Reducing Child Poverty in California

Public Policy Institute of California / 2017 / Economics, Racial Equity

Reducing Child Poverty in California — A visualization tool built by Graphicacy for Public Policy Institute

Overview

Graphicacy partnered with the Public Policy Institute of California (PPIC) to create an interactive tool that would allow users to explore data showing how changes to housing costs, the minimum wage, and the social safety net could reduce child poverty statewide, as well as in individual counties.

Background and Challenge

The Public Policy Institute of California (PPIC) is a nonprofit, nonpartisan think tank whose mission is to inform and improve public policy in California through independent, objective, research. The focus for this project was on poverty among young children ages 0–5 using the California Poverty Measure, which – unlike the official poverty measure – accounts for variation in the cost of living and the cash value of safety net benefits.

A team of communications staff, researchers, and subject matter experts from PPIC came to Graphicacy for help in creating an embeddable dashboard with the goal of making a large amount of information easy to navigate and interpret.

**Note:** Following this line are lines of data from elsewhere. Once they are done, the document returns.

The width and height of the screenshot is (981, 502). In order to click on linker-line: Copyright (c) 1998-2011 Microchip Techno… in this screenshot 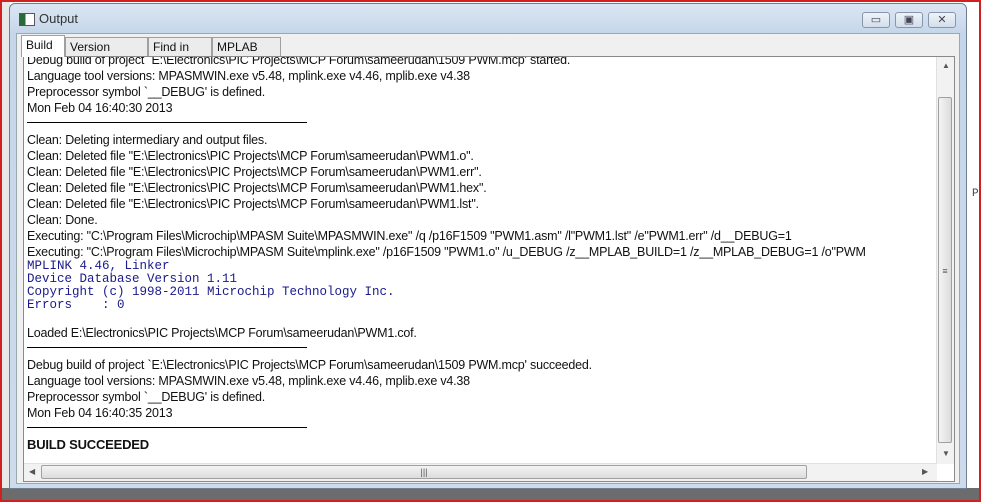, I will do `click(211, 292)`.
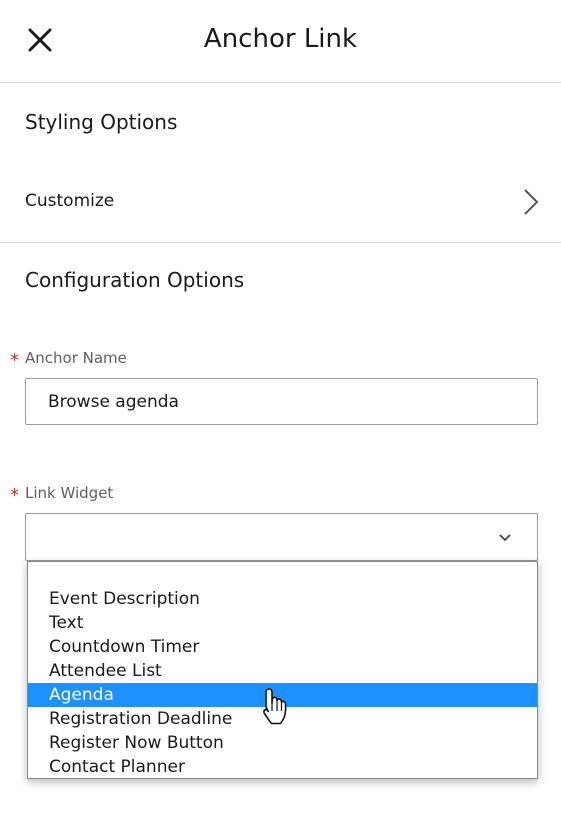  Describe the element at coordinates (76, 358) in the screenshot. I see `anchor-name-label: Anchor Name` at that location.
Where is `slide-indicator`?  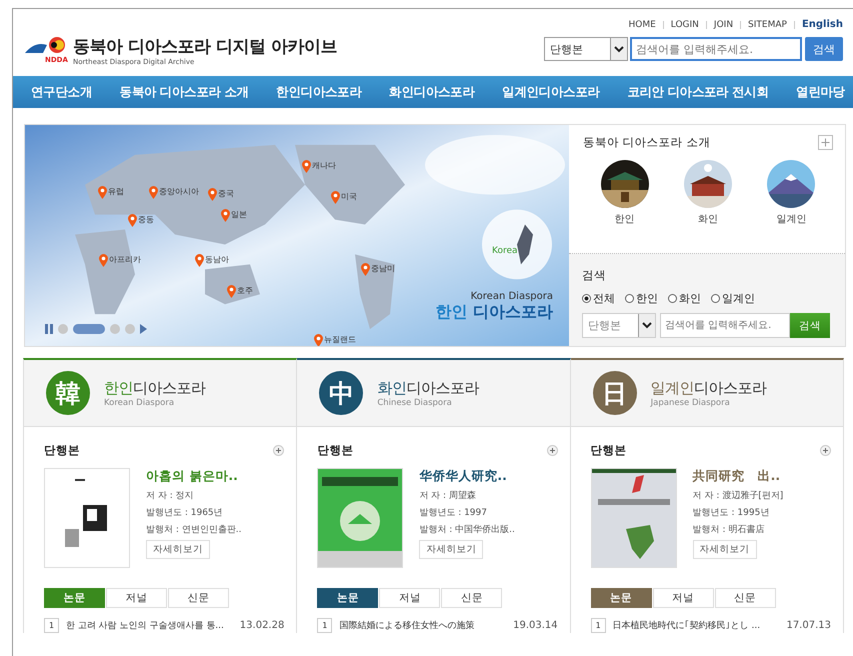 slide-indicator is located at coordinates (89, 329).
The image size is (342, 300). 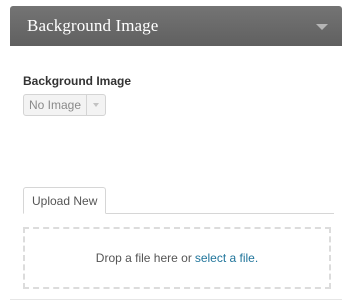 I want to click on background-image-select: No Image, so click(x=65, y=105).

We needed to design and build a tool that would allow users to quickly scan the impact of multiple policy areas on the lives of real people.

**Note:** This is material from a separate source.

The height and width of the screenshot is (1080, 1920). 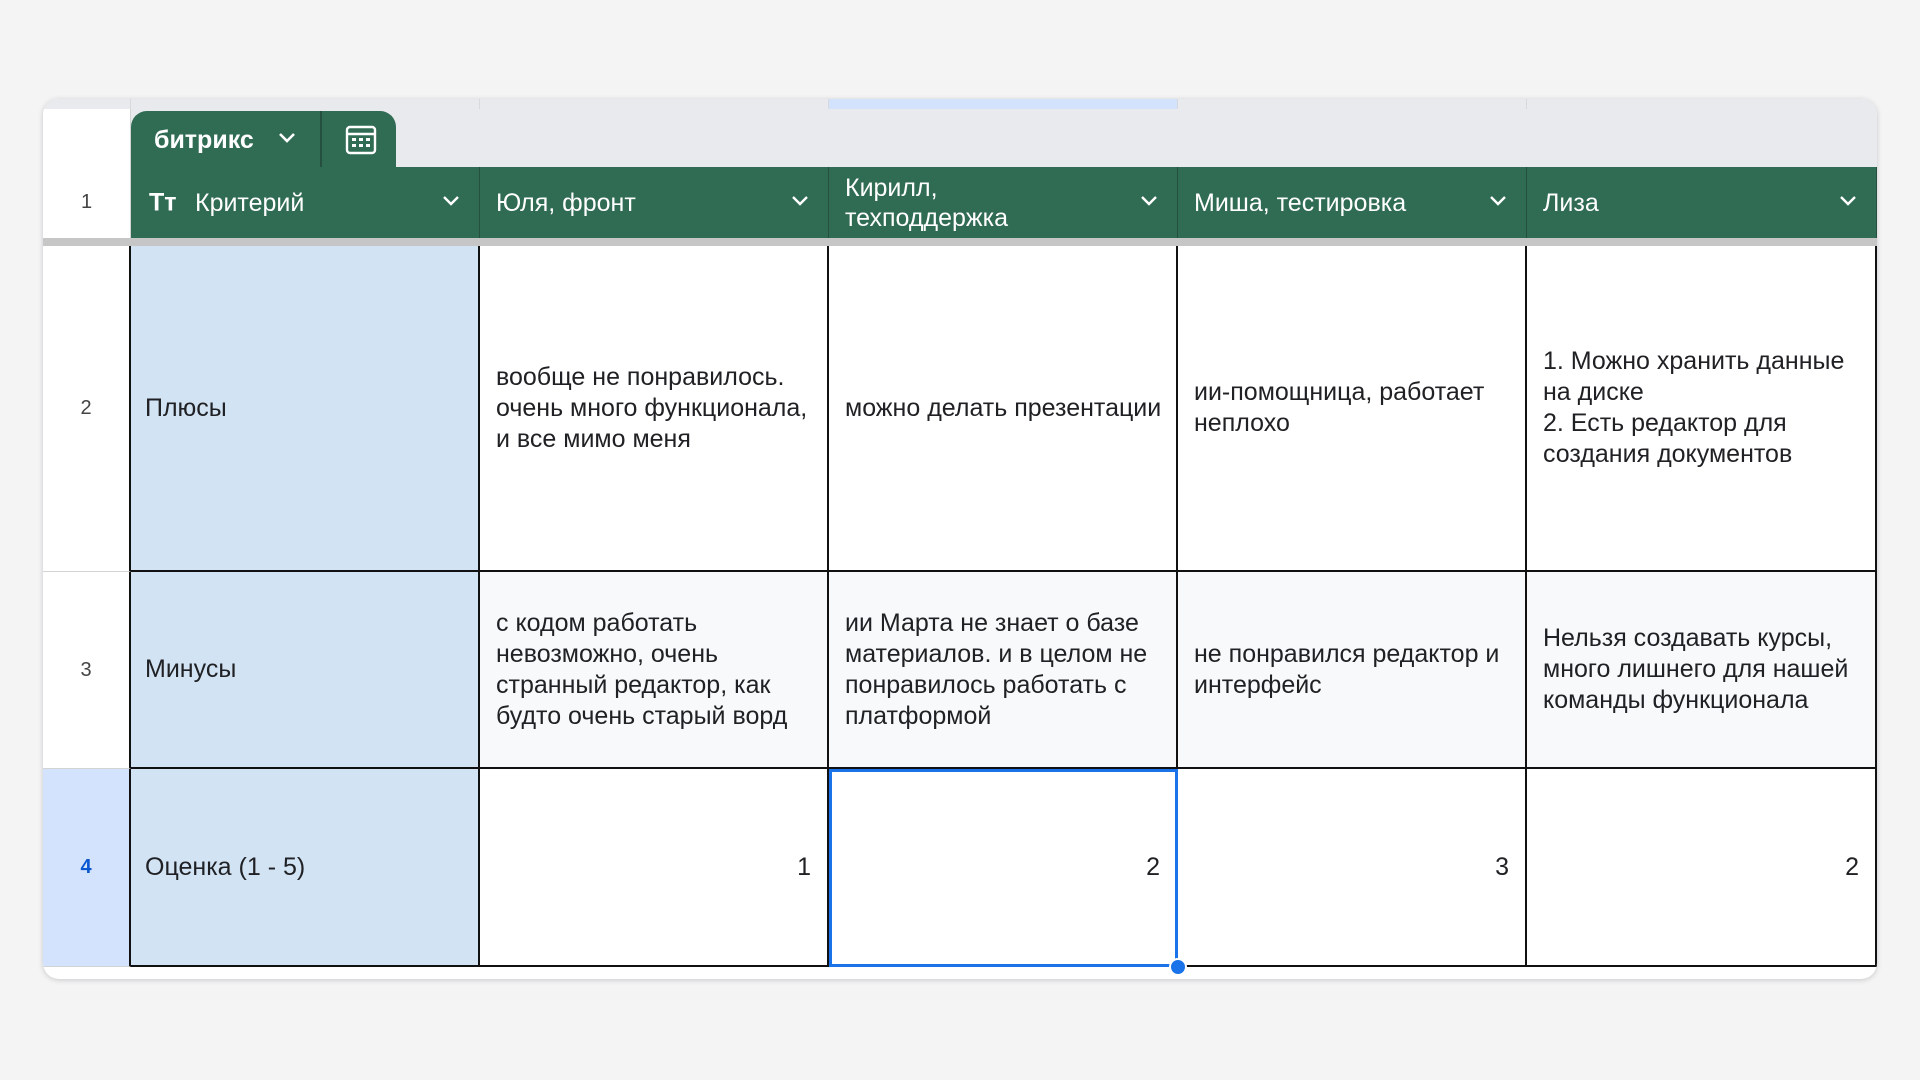 What do you see at coordinates (163, 202) in the screenshot?
I see `text-type-icon: Тт` at bounding box center [163, 202].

Reducing Childhood Poverty in California Tool for Public Policy Institute of California

Opportunity and Solution

Taking a restricted, short-term view of likely policy outcomes, PPIC had found that lower housing costs and minimum wage increases could lower child poverty substantially while helping Californians across the income spectrum. The creation of this tool provided an interactive experience accessible to academics, researchers, journalists, and policymakers as well as general users.

One early design decision was to present a map and a ranking bar chart together, displaying the same information. Choropleth maps are good at showing geographic patterns, but bar charts and line charts are better at communicating the actual data values and the distribution of a dataset. We included a bar chart below the map to allow the user to easily see the distribution of the data and where a selected county ranks relative to other counties.

Another consideration was how to set the scales to ensure that the large differences between different policy scenarios would be apparent. For the map, there was a decision not to use quartiles or quintiles to ensure that the variation among counties was apparent in the colors on the map. For the bar chart, the y-axis remains the same as the user toggles between policy scenarios, so it’s readily apparent which policies have the largest impact on poverty.

Overall, five policy options to choose from, two toggle options for both income and poverty rate scenarios, and four different types of charting (map, donut charts, ranking bar chart, and table), provided users with a simple but highly flexible way to explore this dataset.